O uso de drone na fiscalização cresce, mas nem toda autuação vale sem sinalização, análise humana e descrição correta do auto.
O uso de drones para fiscalização de trânsito no Brasil tem crescido em rodovias e áreas urbanas movimentadas, oferecendo visão aérea ampla para identificar condutas irregulares que seriam difíceis de observar do solo, sempre dentro de limites definidos pela legislação de trânsito, em especial pela Resolução Contran nº 909/2022, que regulamenta o videomonitoramento.
A Resolução Contran nº 909/2022 permite o registro de infrações identificadas em tempo real por autoridade ou agente de trânsito, por meio de câmeras, incluindo drones. A norma exige sinalização prévia na via informando a fiscalização por videomonitoramento e determina que o auto de infração detalhe como a conduta foi constatada.
Assim, o uso de drones deve seguir os requisitos gerais do Sistema Nacional de Trânsito e respeitar competências de cada órgão. O agente responsável precisa estar devidamente habilitado e vinculado ao órgão autuador, garantindo validade jurídica ao procedimento.
Na prática, o drone funciona como um “olho aéreo” do agente de trânsito, transmitindo imagens em tempo real para um profissional habilitado. A autuação não é automática: a infração só é registrada após análise humana no momento em que o comportamento irregular é visualizado.
Esse modelo se enquadra como videomonitoramento, diferenciado de sistemas automáticos de fiscalização, que dependem de equipamentos metrológicos homologados.

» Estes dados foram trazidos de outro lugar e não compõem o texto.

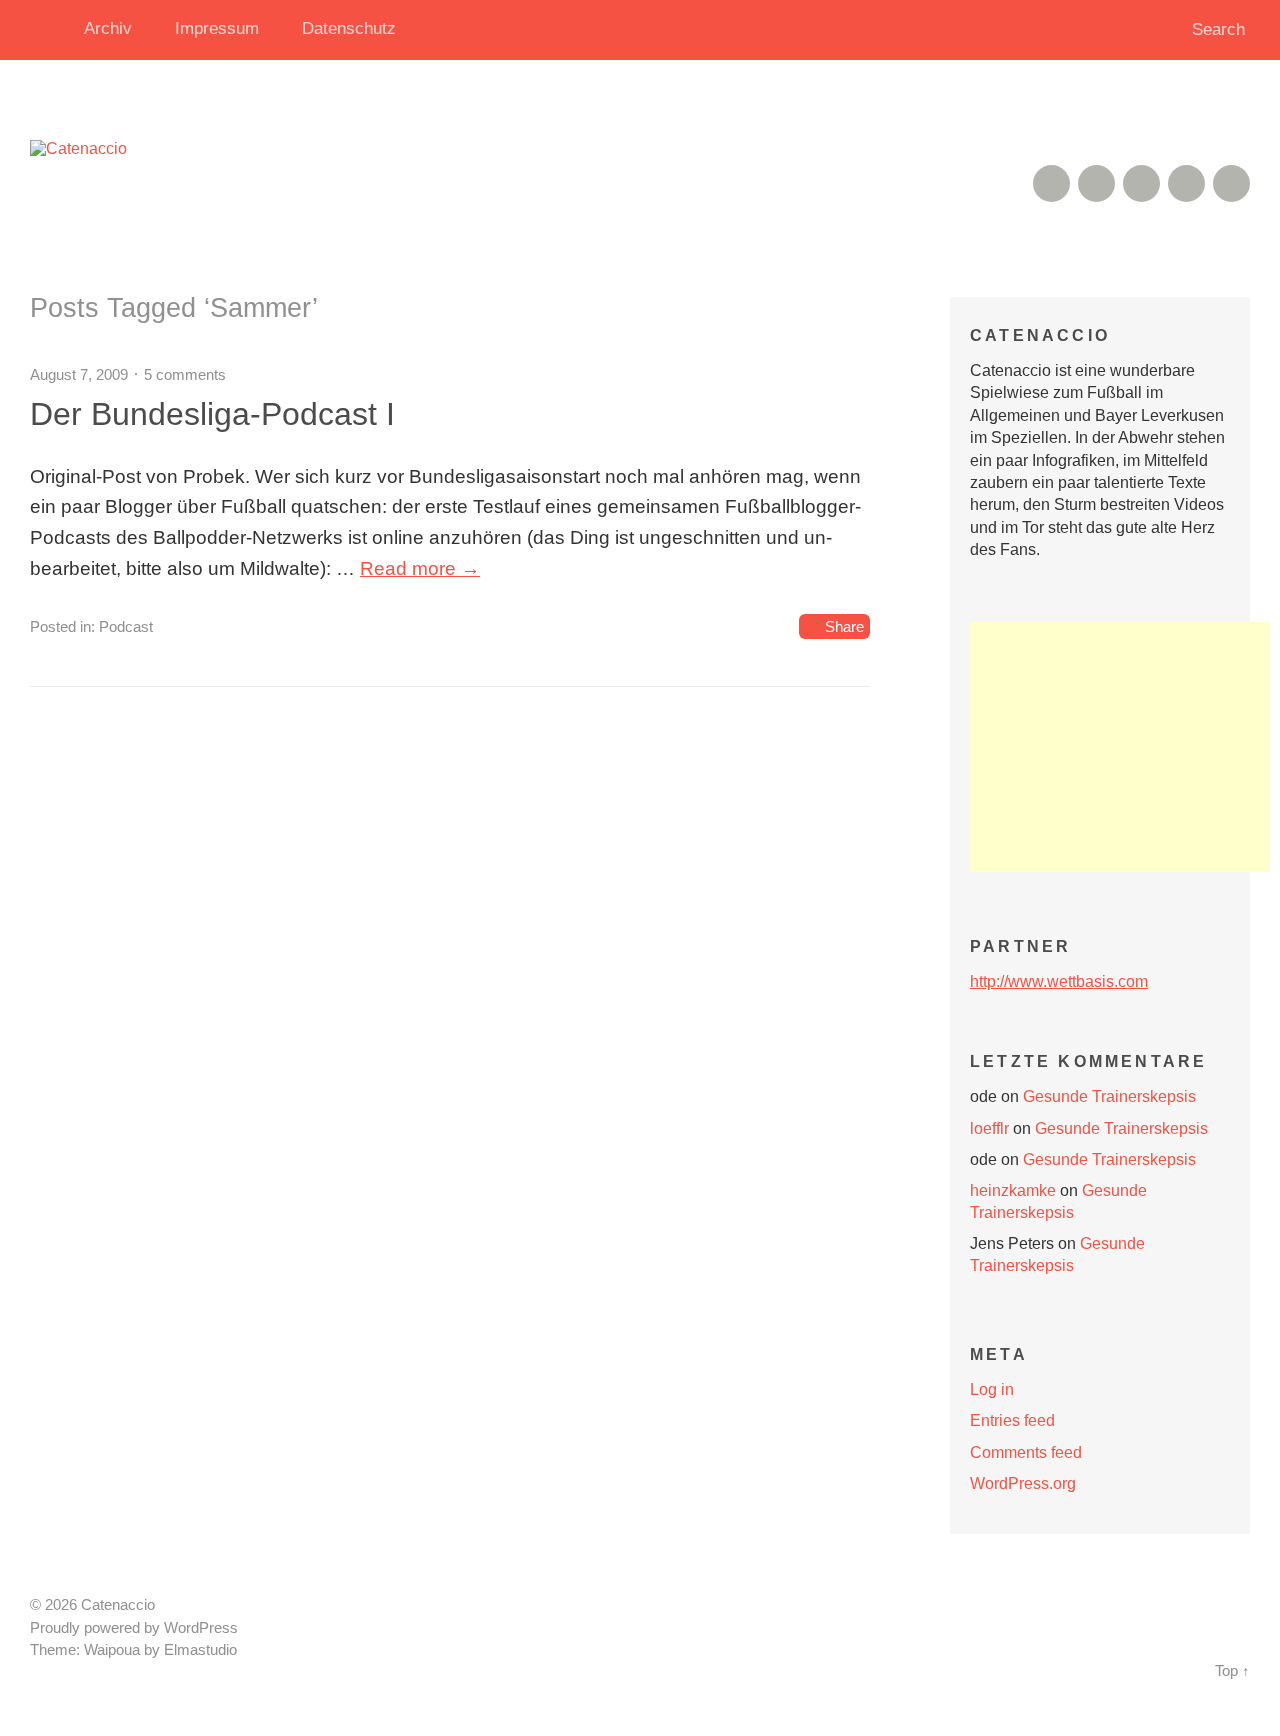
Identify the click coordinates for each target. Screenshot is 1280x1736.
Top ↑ (1232, 1671)
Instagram (1141, 183)
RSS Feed (1051, 183)
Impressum (217, 28)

Nos drones, a irregularidade deve ser identificada online por agente ou autoridade, que registra local, horário, tipo de conduta e forma de constatação.

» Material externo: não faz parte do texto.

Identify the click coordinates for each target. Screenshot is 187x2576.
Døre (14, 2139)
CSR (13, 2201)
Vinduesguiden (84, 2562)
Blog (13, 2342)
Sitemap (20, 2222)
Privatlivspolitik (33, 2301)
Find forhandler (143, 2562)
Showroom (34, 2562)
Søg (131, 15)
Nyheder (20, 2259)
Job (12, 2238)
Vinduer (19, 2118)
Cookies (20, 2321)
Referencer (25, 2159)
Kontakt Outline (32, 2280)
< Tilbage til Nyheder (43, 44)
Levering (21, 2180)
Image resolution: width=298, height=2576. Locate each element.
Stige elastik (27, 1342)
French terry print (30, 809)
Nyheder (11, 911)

Fiscalização por drones já multa motoristas por todo o Brasil – Créditos: depositphotos.com / semisatchO drone não substitui o radar na fiscalização de velocidade. O controle de velocidade é regulado por normas específicas, como a Resolução Contran nº 798/2020, que exige medidores homologados, aferidos e com registro automático de velocidade, local, data e horário.
Como o drone não é um medidor metrológico de velocidade, ele não pode, por si só, comprovar tecnicamente o excesso de velocidade. Pode apenas auxiliar em operações integradas, servindo como apoio visual para orientar abordagens e localização de condutores infratores.
Os drones são usados para fiscalizar infrações de circulação e conduta, que podem ser vistas pela imagem aérea, especialmente as que aumentam o risco à segurança viária. Operações da PRF e de órgãos estaduais e municipais mostram que o foco é coibir comportamentos perigosos, muitas vezes difíceis de flagrar em solo.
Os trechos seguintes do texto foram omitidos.